Loss on contract commitments

        We recorded contract commitment losses on our research and development contracts in 2005 of $1,535,000 based on expected cost overruns related to material, labor and overhead, as well as unplanned overruns in the amount of labor required to complete the contracts. During 2006, we recorded additional charges totaling approximately $1,385,000 to the contract loss reserve. This amount consists of our expected cost share for the Sandia contract of approximately $240,000; increases in estimated material, labor, and travel costs expected to be needed to complete existing contracts of approximately $314,000; increases in the labor and overhead rates applied to the contracts based on actual costs of approximately $786,000, and other costs of $45,000.

Depreciation and Amortization

        Depreciation expense in 2006 was approximately $13,000, or 16% higher in 2006 than in 2005, due primarily to depreciation on new assets acquired during the latter half of 2005, upgrades to our office equipment, and capital expenditures in 2006 to develop our production capability for the Smart Energy 25.

Casualty loss

        On December 28, 2006, a malfunction occurred during the testing of a Smart Energy 25 flywheel which resulted in the loss of the flywheel and other inventory in the area (which had previously been expensed), as well as minor damage to the building improvements and other equipment. A casualty loss of approximately $69,000 was recorded for the estimated cost of repairs to the building improvements of approximately $34,000, repair fixed assets of approximately $18,000, replace damaged supplier equipment of $6,000 and perform necessary clean up of approximately $11,000.

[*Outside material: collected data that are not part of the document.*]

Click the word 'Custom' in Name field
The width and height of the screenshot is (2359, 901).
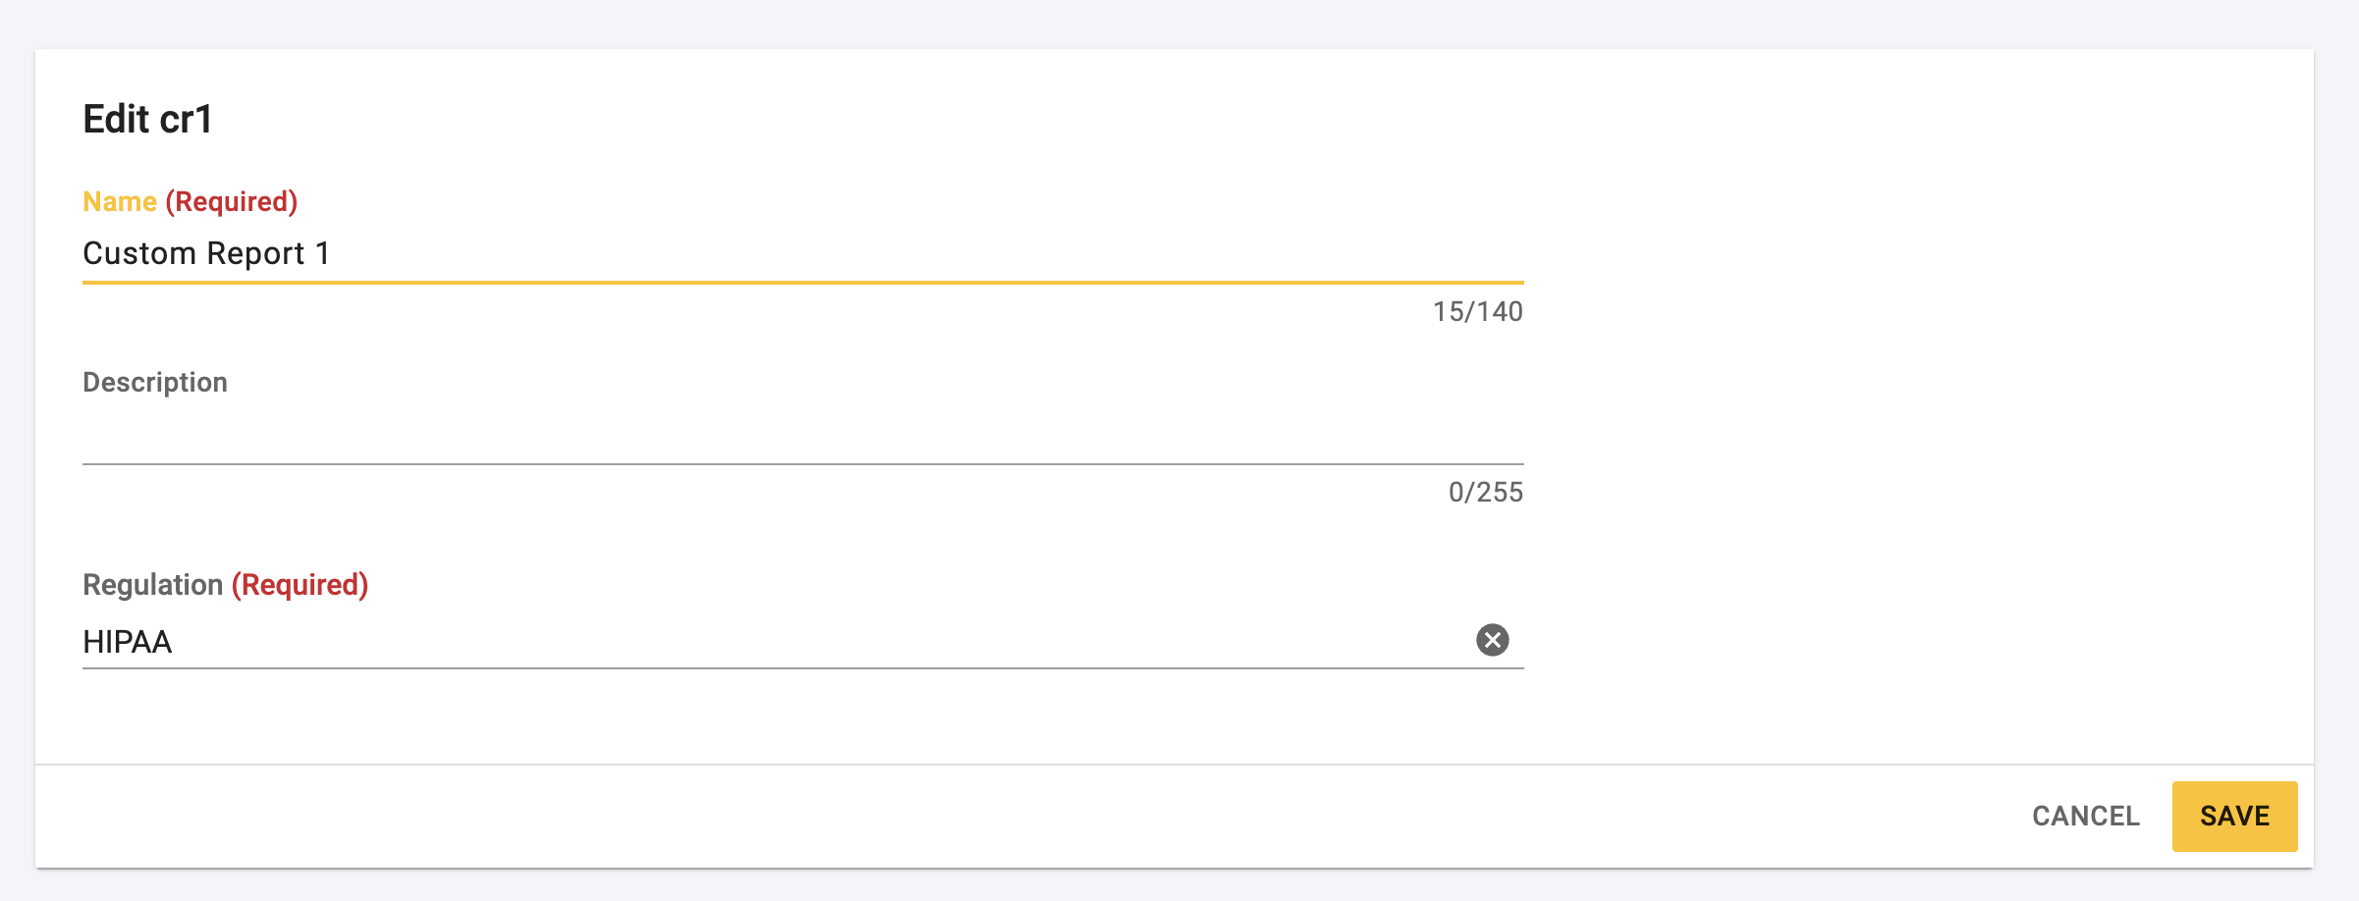[139, 253]
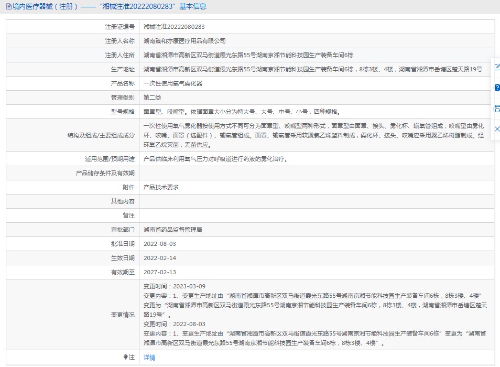Click the approval date 2022-08-03 value
The height and width of the screenshot is (367, 500).
tap(160, 244)

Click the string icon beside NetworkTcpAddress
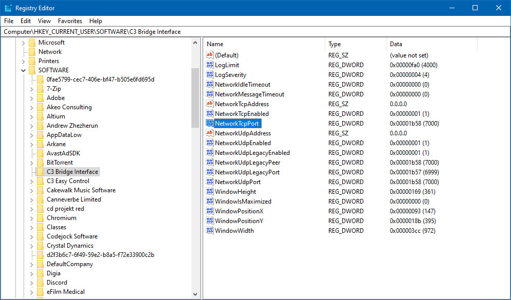point(209,104)
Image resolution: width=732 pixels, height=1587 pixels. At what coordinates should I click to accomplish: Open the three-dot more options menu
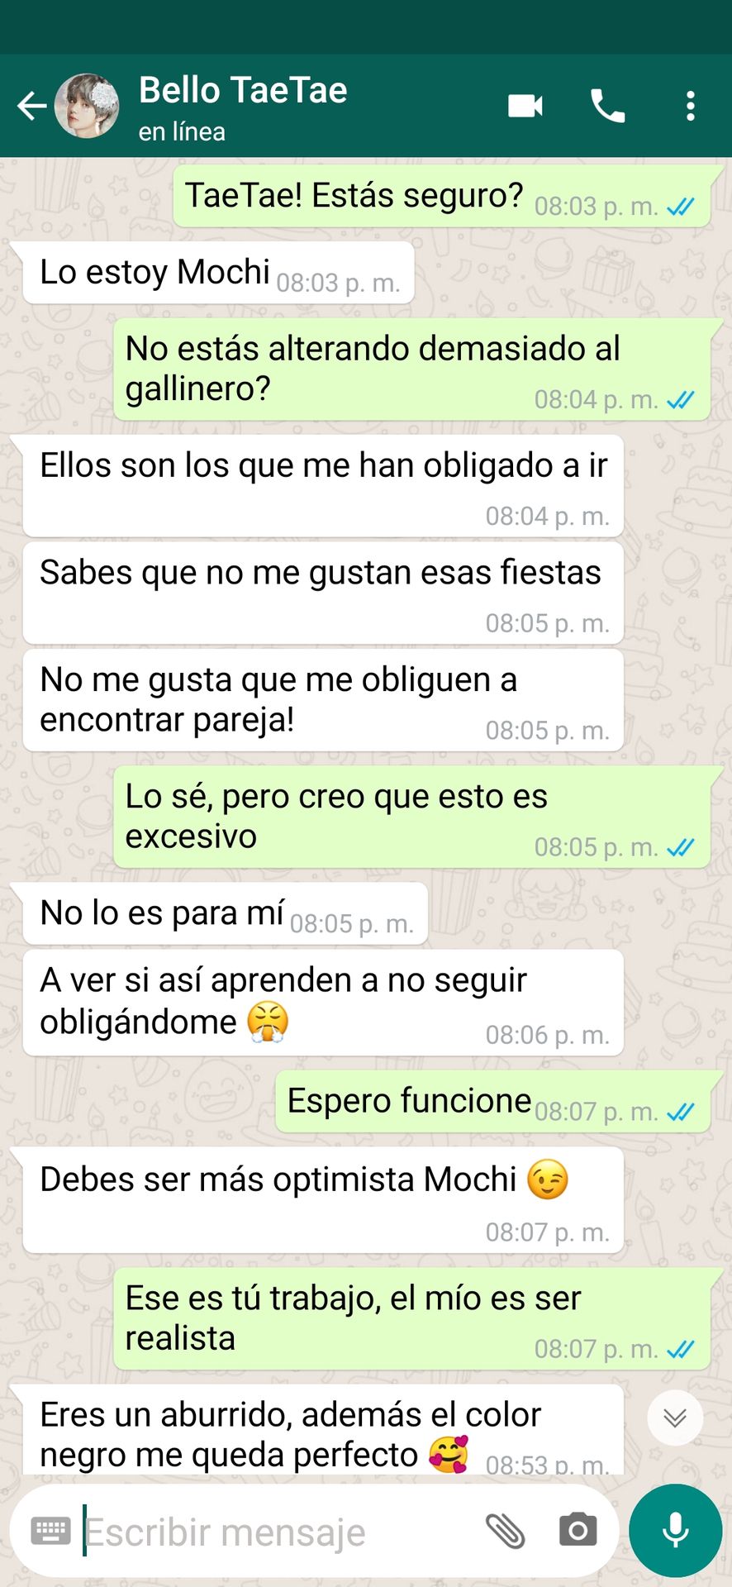691,106
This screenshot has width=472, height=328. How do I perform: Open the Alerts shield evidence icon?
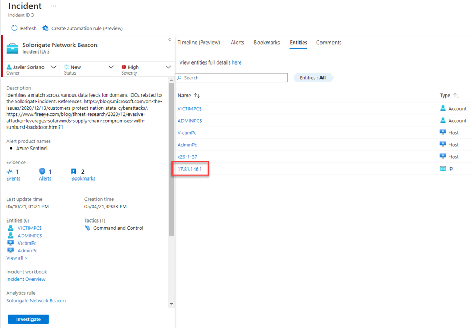click(x=42, y=172)
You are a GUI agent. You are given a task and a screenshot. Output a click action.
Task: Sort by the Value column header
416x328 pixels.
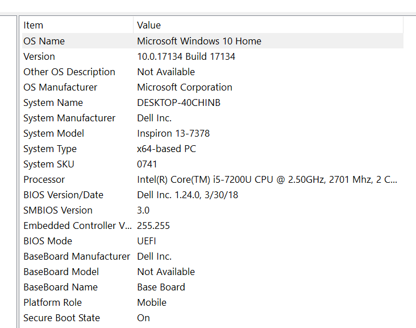149,25
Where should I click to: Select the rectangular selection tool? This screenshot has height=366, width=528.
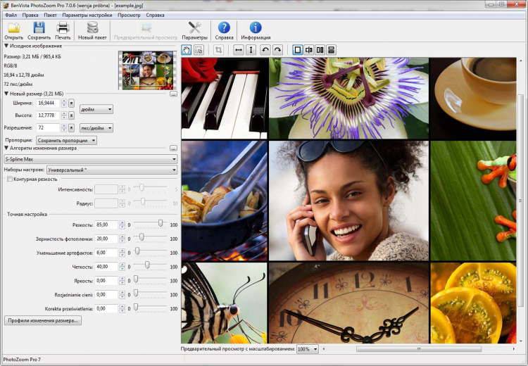(x=199, y=50)
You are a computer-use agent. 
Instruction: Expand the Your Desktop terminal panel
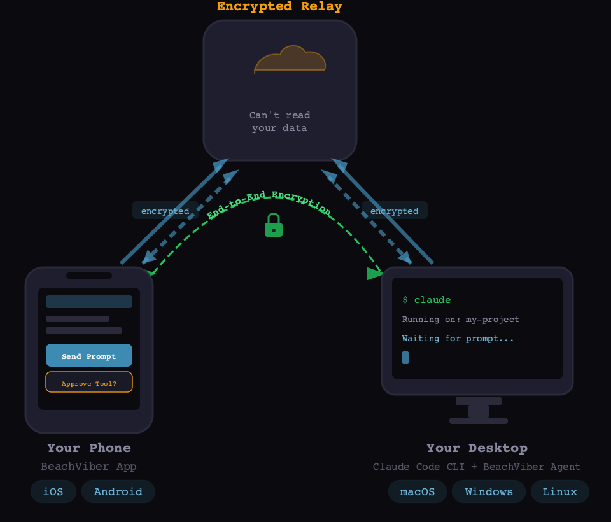tap(477, 328)
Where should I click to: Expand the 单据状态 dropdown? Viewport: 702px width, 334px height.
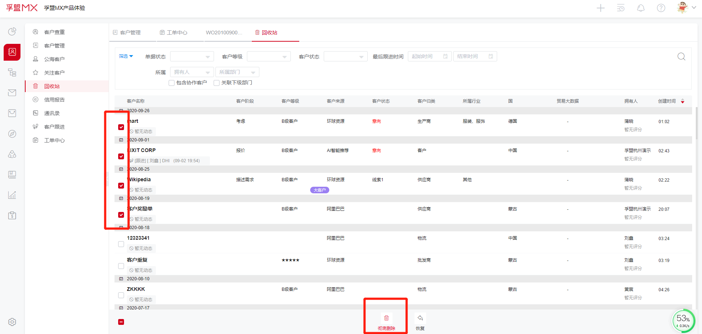192,57
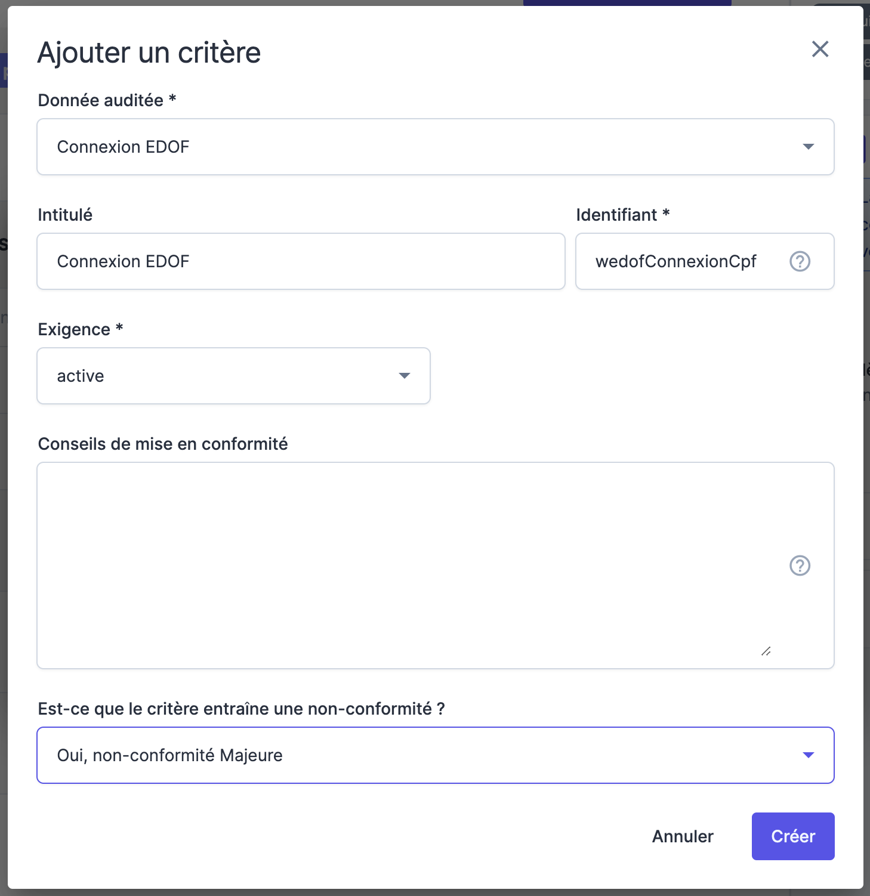The height and width of the screenshot is (896, 870).
Task: Close the Ajouter un critère dialog
Action: coord(820,50)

Interest and Other Income/(Expense), net

        Interest and other income increased by approximately $383,000, or 282% from 2005 to 2006, primarily due to the increase in interest income due to higher cash balances. This increase was offset by the write-back of an officer loan reserve in 2005 of approximately $102,000, and lower gains on the sale of equipment.

Net Loss

        As a result of the changes discussed above, the net loss for 2006 was approximately $12,163,000 which compares to a net loss in 2005 of approximately $9,312,000, an increase in net loss of approximately $2,851,000 or 31%.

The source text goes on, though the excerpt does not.